|Dam||Sarah Van Fleet|
|Foaled||22 April 1978|
|Trainer|| Guy Harwood |
John W. Russell
| Solario Stakes (1980)|
2000 Guineas (1981)
St. James's Palace Stakes (1981)
Waterford Crystal Mile (1981)
Queen Elizabeth II Stakes (1981)
|Timeform rating: 133 (1980, 1981)|
Top-rated British two-year-old (1980)
To-Agori-Mou (22 April 1978 – 1990) was an Irish-bred, British-trained Thoroughbred racehorse and sire who won the classic 2000 Guineas in 1981. He was the best British-trained two-year-old of 1980 when he won the Solario Stakes and was narrowly beaten by the Irish-trained Storm Bird in the Dewhurst Stakes. As a three-year-old he was beaten on his debut but justified his position as betting favourite in the 2000 Guineas. The rest of his season was dominated by a controversial four-race series in which he was matched against the Irish colt Kings Lake. His other major wins in 1981 came in the St. James's Palace Stakes, Waterford Crystal Mile and Queen Elizabeth II Stakes. In 1982 he was campaigned in the United States without success and was retired to stud where he had little success as a sire of winners.

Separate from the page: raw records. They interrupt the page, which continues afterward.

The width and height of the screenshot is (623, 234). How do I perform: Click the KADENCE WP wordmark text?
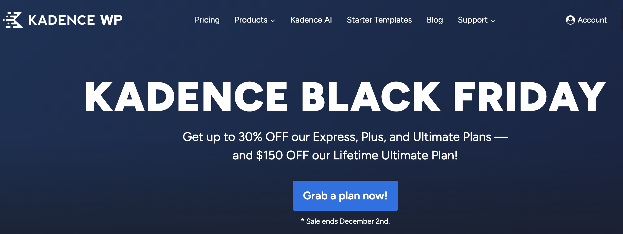(76, 20)
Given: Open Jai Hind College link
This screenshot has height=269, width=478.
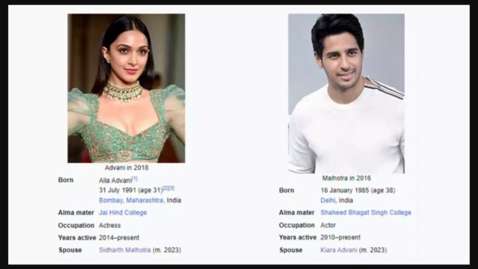Looking at the screenshot, I should coord(123,212).
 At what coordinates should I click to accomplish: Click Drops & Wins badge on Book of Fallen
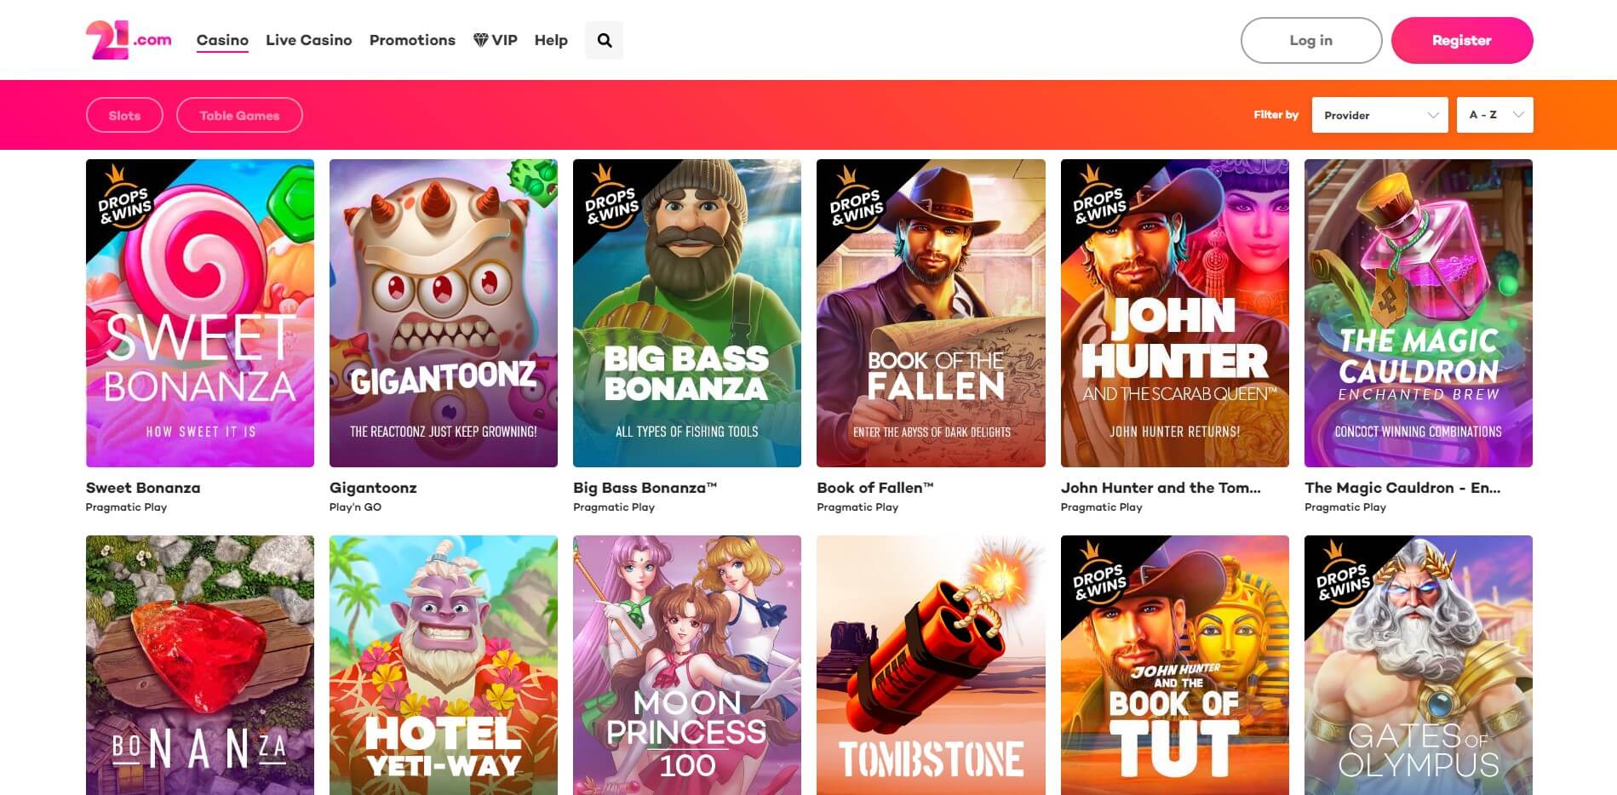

To-Agori-Mou was a "big, rangy, attractive"dark brown horse with no white markings bred by the Rathduff Stud in County Tipperary, Ireland. His sire, Tudor Music, was a top-class sprinter whose wins included the July Cup: as a breeding stallion his record was not impressive, with his only previous Group Race winner being Orchestra, whose wins included the John Porter Stakes. To-Agori-Mou was by far the best horse produced by Sarah Van Fleet, a mare who won five races over hurdles. Sarah Van Fleet was a great granddaughter of the influential broodmare Sister Sarah, whose other descendants include St. Paddy, Flying Water, Russian Rhythm, Workforce, Nearctic, Shadayid, Swain, Love Divine, Brian Boru and Sixties Icon.
As a yearling, the colt was sent to the sales and was bought for 20,000 guineas by the trainer Guy Harwood,making him by far the most expensive of his sire's offspring sold in 1979. The colt entered the ownership of the Greek restaurateur Andry Muinos, who had just sold her three-year-old Ela-Mana-Mou to the Ballymacoll Stud for £500,000. She named the horse To-Agori-Mou (το αγόρι μου), the Greek for "My Boy". The colt was trained at Pulborough, West Sussex by Harwood who, at the time, was noted for his modern approach to training, introducing Britain to features such as artificial gallops and barn-style stabling. To-Agori-Mou was ridden in most of his major races by the British jockey Greville Starkey.
To-Agori-Mou made his racecourse debut in a maiden race over six furlongs at Newmarket Racecourse in July. He was given a gentle ride from Starkey and finished second, beaten three-quarters of a length by the Queen's colt Church Parade. He recorded his first win in the Foxhall Maiden Stakes over seven furlongs at Goodwood Racecourse, taking the lead after a furlong and winning easily by two lengths from Clear Verdict. In August he won the Crawley Stakes at Lingfield Park Racecourse from six moderate opponents who, according to Timeform, "were barely able to get him out of a canter". To-Agori-Mou was then moved up in class to contest the Listed Solario Stakes at Sandown Park Racecourse on 29 August.Starting the 8/11 favourite he accelerated clear of the field in the final quarter mile and won by two lengths from Bold Raider, despite being eased down by Starkey in the closing stages.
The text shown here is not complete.